DELAÇÃO ESTRATÉGICA
STF transfere Paulo Henrique Costa por possível delação
Ex-presidente do BRB é transferido da Papuda após sinalizar delação premiada. Acusado de R$ 146 milhões em propina, pode revelar esquema no Banco Master.
O ministro André Mendonça, do Supremo Tribunal Federal (STF), autorizou nesta sexta-feira, 8 de maio de 2026, a transferência de Paulo Henrique Costa, ex-presidente do Banco de Brasília (BRB), do Complexo Penitenciário da Papuda para uma sala de estado-maior no 19º Batalhão da Polícia Militar do Distrito Federal (PMDF), popularmente conhecida como Papudinha. A decisão, que realoca uma figura central em investigações de alta relevância, ocorre após a defesa do executivo sinalizar formalmente ao STF seu interesse em negociar um acordo de delação premiada no âmbito do caso envolvendo o Banco Master, prometendo revelar informações cruciais sobre um esquema milionário que abala a confiança no Sistema Financeiro Nacional.

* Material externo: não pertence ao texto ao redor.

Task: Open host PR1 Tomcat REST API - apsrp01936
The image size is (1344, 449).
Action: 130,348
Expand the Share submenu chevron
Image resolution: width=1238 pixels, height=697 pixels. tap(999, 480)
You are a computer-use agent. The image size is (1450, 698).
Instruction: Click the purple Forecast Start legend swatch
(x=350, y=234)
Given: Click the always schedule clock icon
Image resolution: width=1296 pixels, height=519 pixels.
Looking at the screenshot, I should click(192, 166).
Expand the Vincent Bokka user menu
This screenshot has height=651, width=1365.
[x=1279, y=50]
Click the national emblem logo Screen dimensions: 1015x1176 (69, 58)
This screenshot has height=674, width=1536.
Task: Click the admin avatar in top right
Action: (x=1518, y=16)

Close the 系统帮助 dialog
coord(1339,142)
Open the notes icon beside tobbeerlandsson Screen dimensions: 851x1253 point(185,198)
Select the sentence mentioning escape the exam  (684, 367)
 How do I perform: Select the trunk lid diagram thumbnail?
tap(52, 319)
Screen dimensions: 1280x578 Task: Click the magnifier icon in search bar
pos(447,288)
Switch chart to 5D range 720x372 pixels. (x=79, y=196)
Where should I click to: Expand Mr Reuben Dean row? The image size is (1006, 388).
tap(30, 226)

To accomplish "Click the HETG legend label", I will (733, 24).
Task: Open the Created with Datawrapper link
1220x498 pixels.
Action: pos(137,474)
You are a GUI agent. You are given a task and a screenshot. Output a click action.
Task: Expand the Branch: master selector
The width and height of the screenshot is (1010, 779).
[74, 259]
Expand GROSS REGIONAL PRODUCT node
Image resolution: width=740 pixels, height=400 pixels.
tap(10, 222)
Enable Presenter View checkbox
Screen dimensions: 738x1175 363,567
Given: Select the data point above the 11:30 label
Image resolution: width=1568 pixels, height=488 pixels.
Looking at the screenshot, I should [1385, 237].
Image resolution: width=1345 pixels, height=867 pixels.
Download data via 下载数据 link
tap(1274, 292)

A remoção de Costa para as instalações da PMDF foi efetivada por volta das 20h desta sexta-feira, conforme informações confirmadas pelo Metrópoles. Este passo representa um movimento estratégico significativo no cenário judicial, potencialmente abrindo caminho para novas revelações que podem impactar diretamente a integridade de transações financeiras públicas e a responsabilização de outros envolvidos.
No documento encaminhado à Corte, os advogados Eugênio Aragão e Davi Tangerino afirmaram que "o requerente sinalizou interesse em cooperar com as autoridades competentes, possivelmente por meio de colaboração premiada". Contudo, a defesa ressaltou que a concretização da eventual colaboração "depende da convergência de alguns fatores", indicando que as negociações ainda estão em fase preliminar.
Além da sinalização para a delação, os advogados pleitearam que Paulo Henrique Costa seja ouvido pela Procuradoria-Geral da República (PGR). O objetivo é garantir que ele possa exercer "de forma plena" o direito à autodefesa e assegurar "a máxima, senão plena, confidencialidade entre advogado e cliente" durante o processo. Inicialmente, a defesa almejava a transferência para a Superintendência da Polícia Federal (PF), local onde o banqueiro Daniel Vorcaro, proprietário do Banco Master, encontra-se detido.
A urgência em selar o acordo de delação é notável: Paulo Henrique Costa busca antecipar-se a Daniel Vorcaro para, assim, obter maiores benefícios no processo. Para que sua colaboração seja aceita, espera-se que ele forneça dados inéditos aos investigadores e identifique figuras hierarquicamente superiores no esquema criminoso, que teriam se beneficiado da fraude. Essa corrida por prioridade revela a pressão e as complexas dinâmicas em jogo nas grandes investigações de corrupção.
O ex-executivo foi detido na 4ª fase da Operação Compliance Zero, sob a acusação de ter recebido R$ 146 milhões em propina. A investigação aponta que o montante teria sido pago para favorecer os interesses do Banco Master em negociações com o BRB. A Polícia Federal detalha que o caso envolve graves crimes contra o Sistema Financeiro Nacional, incluindo gestão fraudulenta ou temerária de instituição financeira, além de corrupção, lavagem de dinheiro e organização criminosa. A potencial delação pode, portanto, desvendar a profundidade e a ramificação de um esquema que ameaçou a solidez do sistema financeiro brasileiro.